▸ **TASK OBJECTIVE**
Rewrite the data from the line with "Given: Open the shield icon in sidebar" up to and including the line with "click(662, 170)", changing "search field" to "search box" and keeping everything else the same. Leave the pictures out of your answer.
::: DATA SUPPLIED
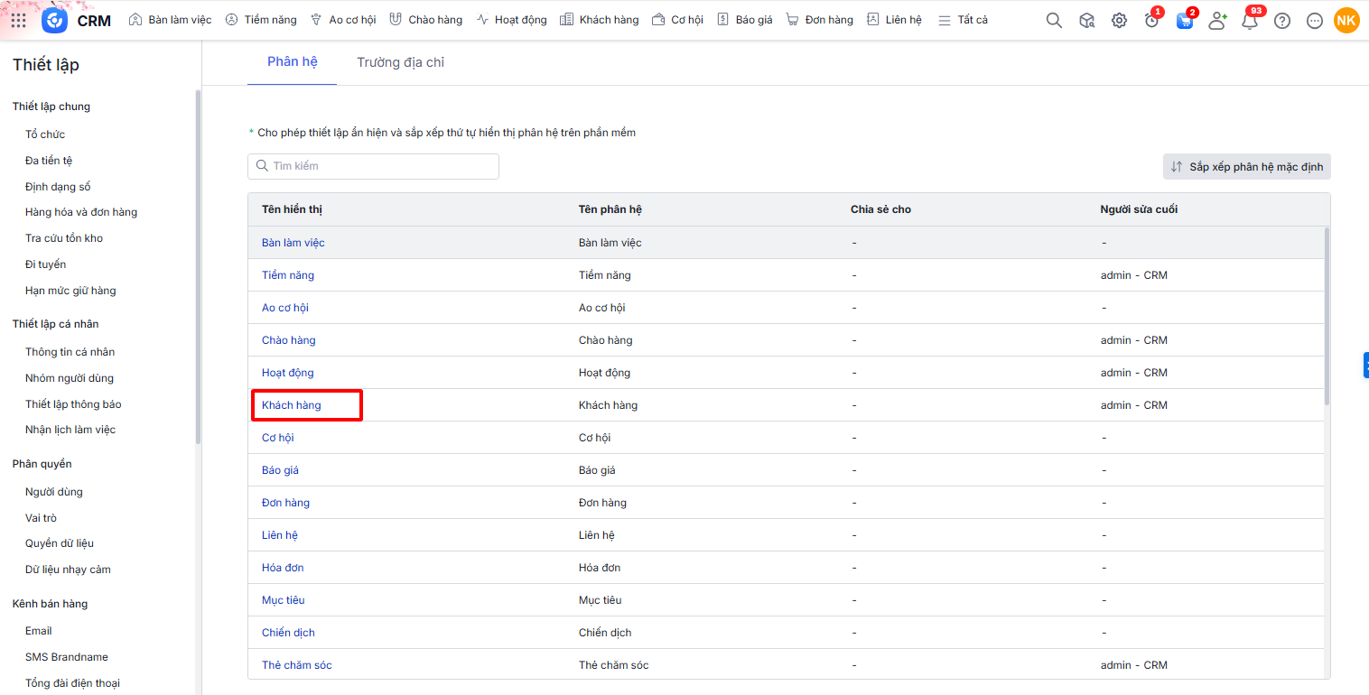The image size is (1369, 695).
Task: Select Người dùng in settings sidebar
Action: 54,492
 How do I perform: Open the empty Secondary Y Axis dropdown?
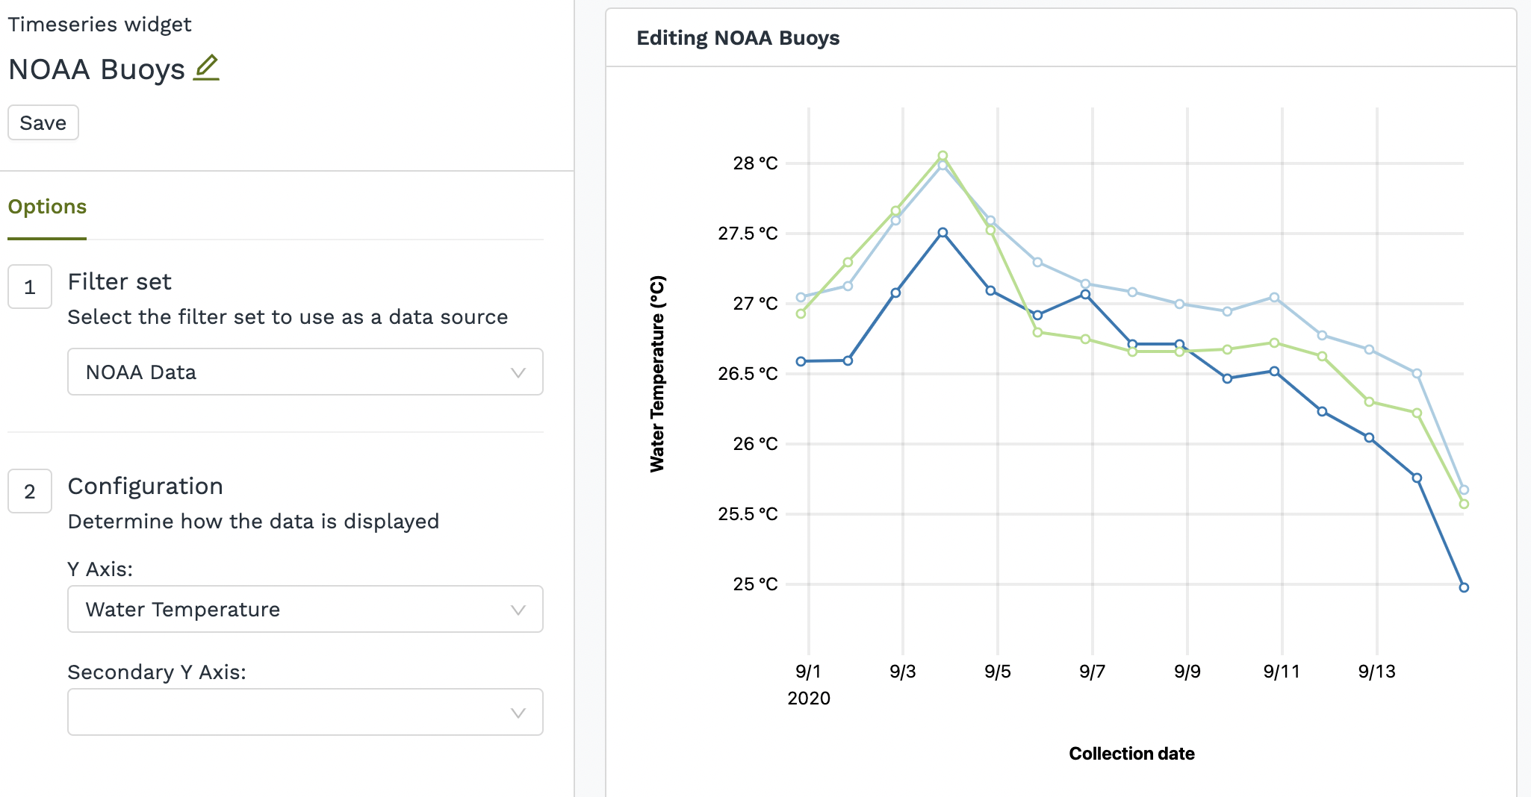point(305,712)
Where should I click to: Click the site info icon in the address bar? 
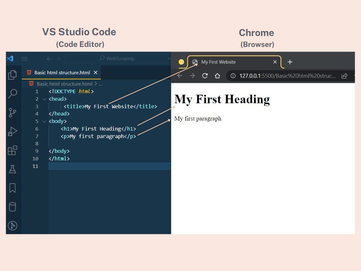233,76
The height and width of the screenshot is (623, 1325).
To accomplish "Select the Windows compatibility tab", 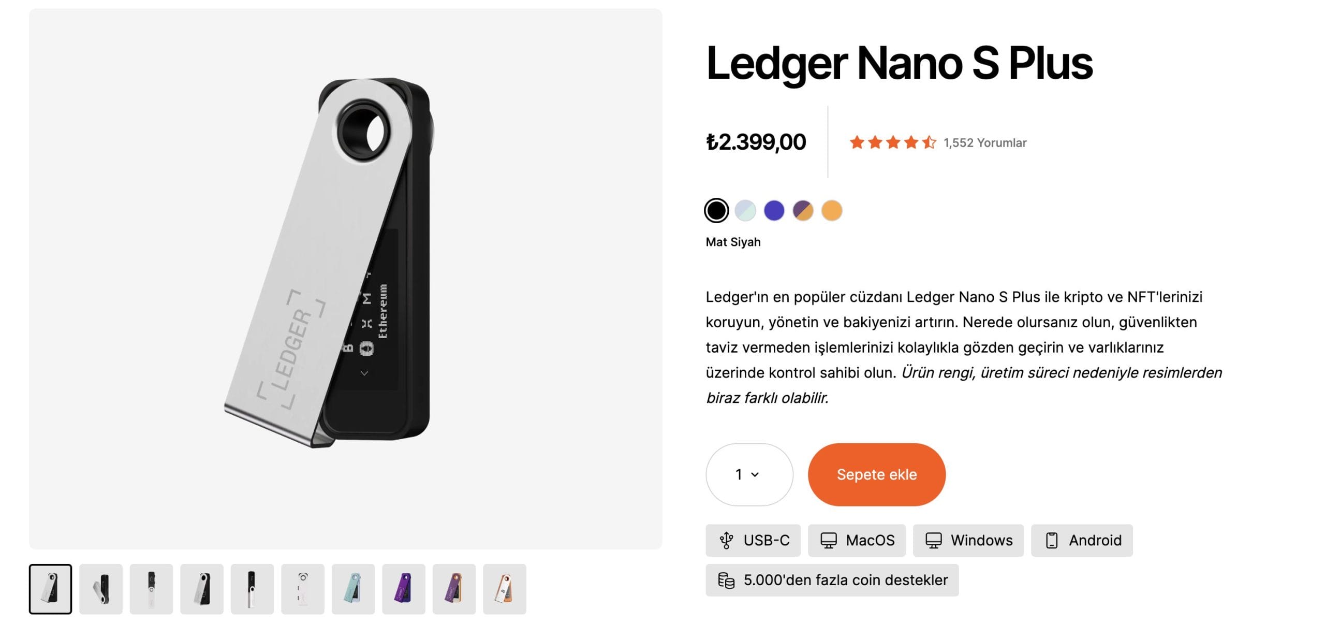I will [968, 541].
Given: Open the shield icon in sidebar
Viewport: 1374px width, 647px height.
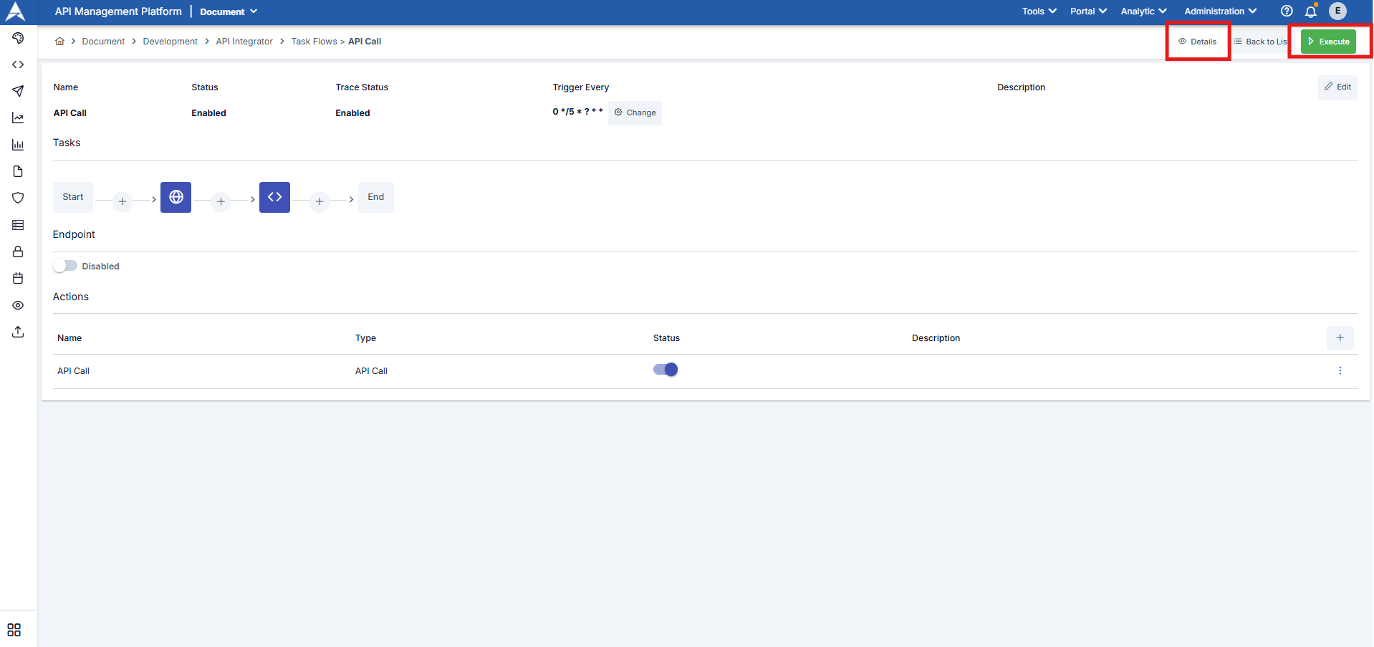Looking at the screenshot, I should [18, 198].
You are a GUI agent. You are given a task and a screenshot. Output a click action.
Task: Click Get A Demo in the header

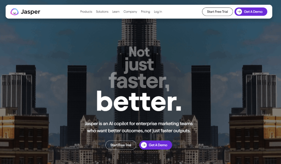(x=251, y=12)
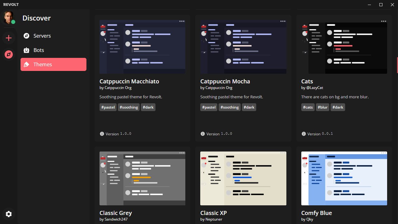Select the Themes section
The image size is (398, 224).
[x=53, y=64]
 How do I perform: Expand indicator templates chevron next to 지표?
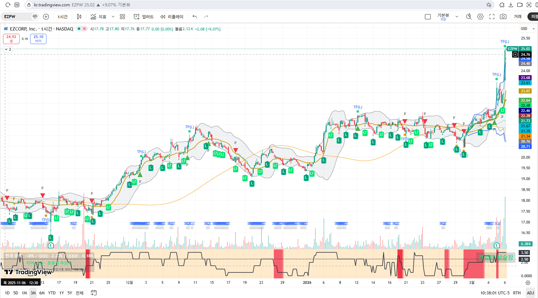113,17
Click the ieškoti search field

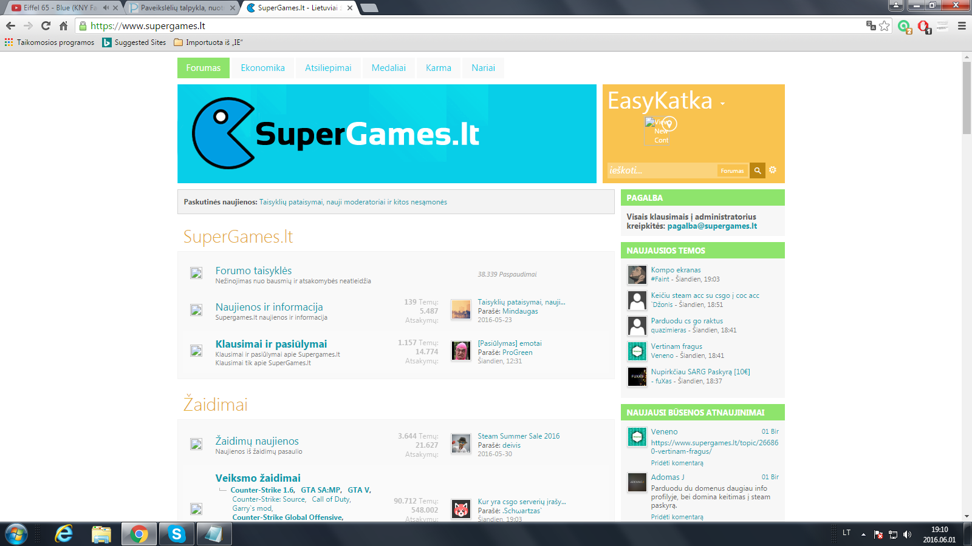click(662, 170)

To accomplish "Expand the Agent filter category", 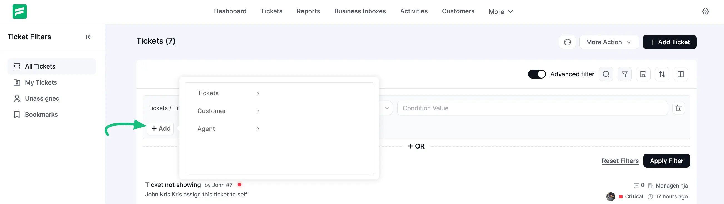I will click(228, 129).
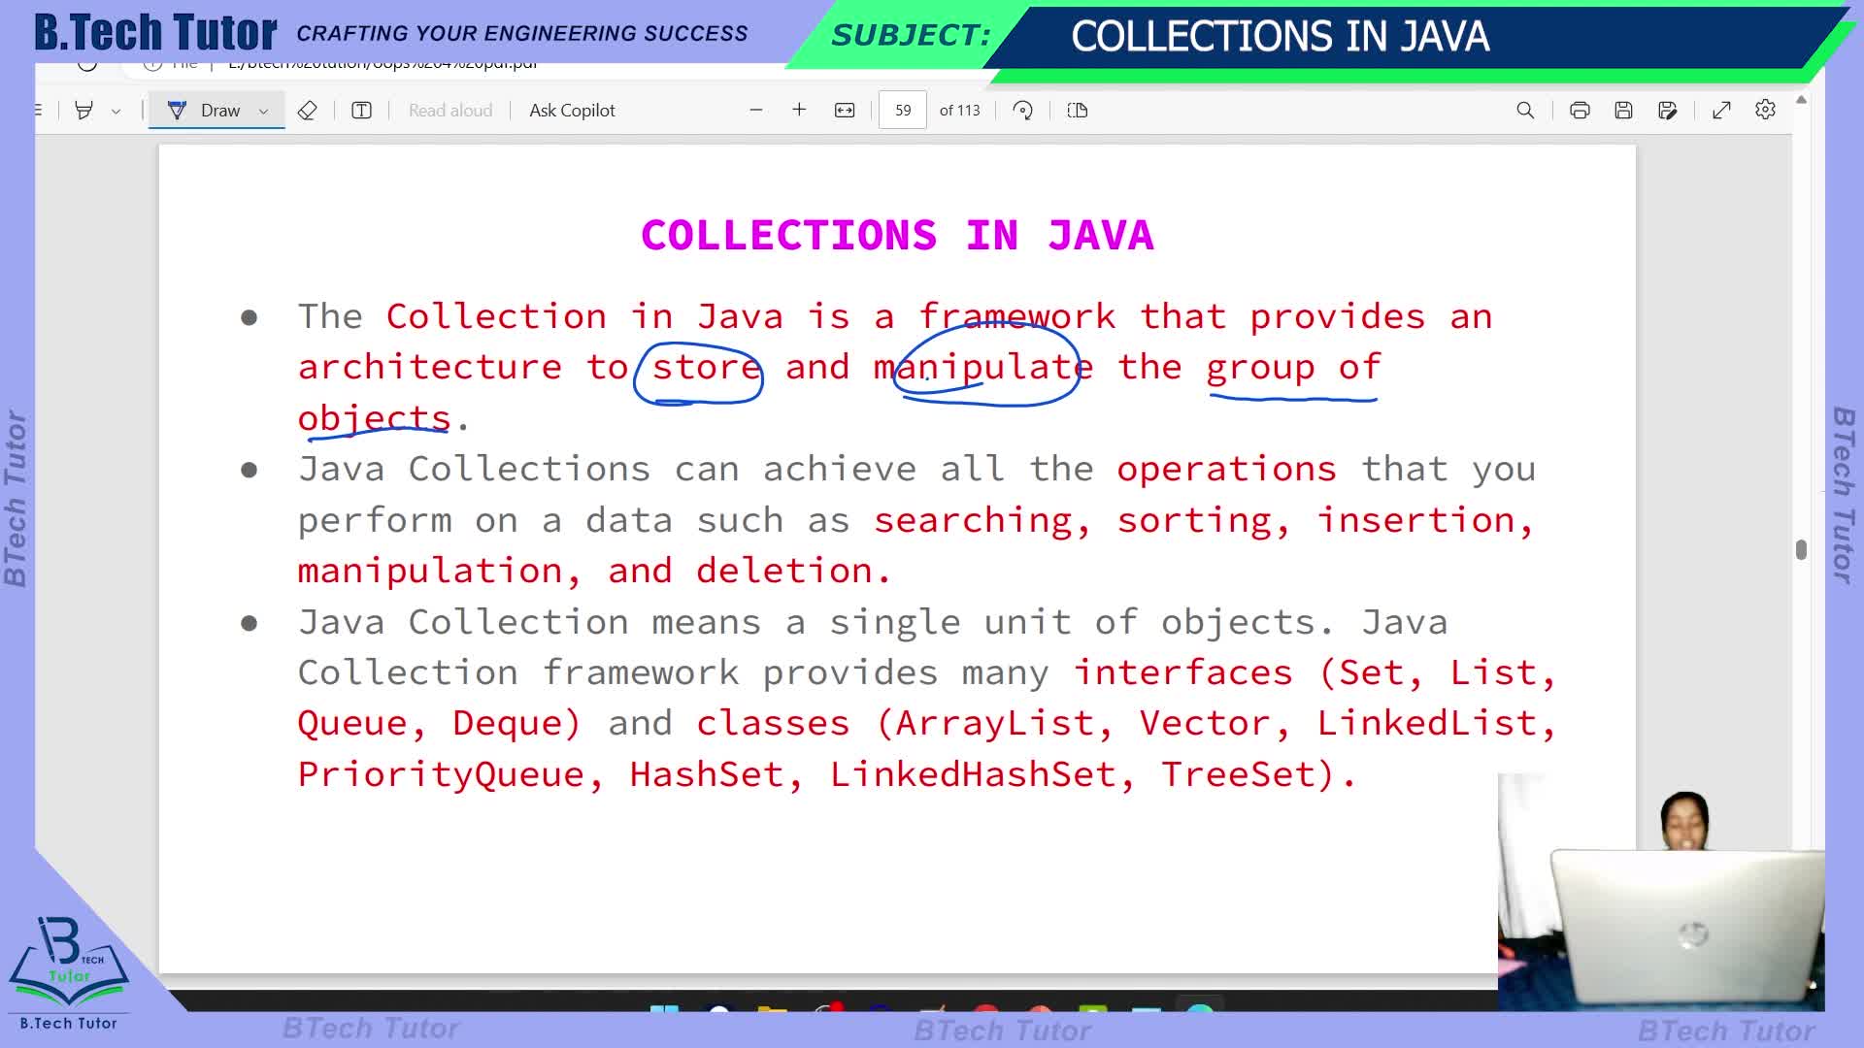Open the PDF search tool

pos(1525,111)
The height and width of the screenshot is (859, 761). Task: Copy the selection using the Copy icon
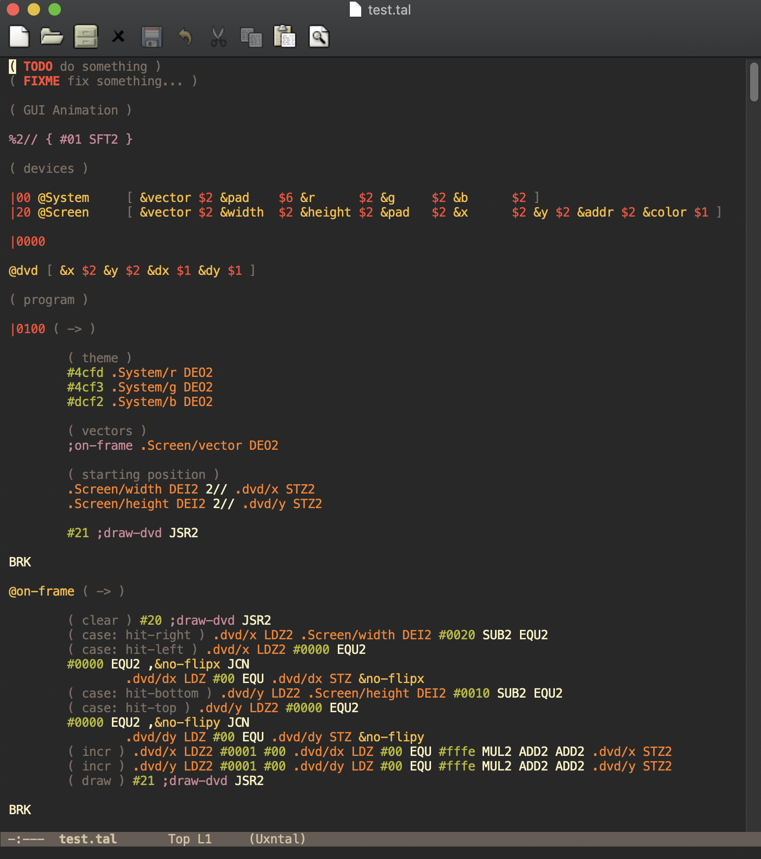pyautogui.click(x=251, y=37)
::::::
▸ **COMPLETED TASK**
Given: Open the shield icon in sidebar
Viewport: 1374px width, 647px height.
Looking at the screenshot, I should [18, 198].
You are a GUI agent. You are given a task and a screenshot. Output a click action.
Task: Click Get A Demo in the header

(x=251, y=12)
Select the Themes section
The image size is (398, 224).
[x=53, y=64]
 How do I perform: Expand indicator templates chevron next to 지표?
113,17
Click the ieškoti search box

click(662, 170)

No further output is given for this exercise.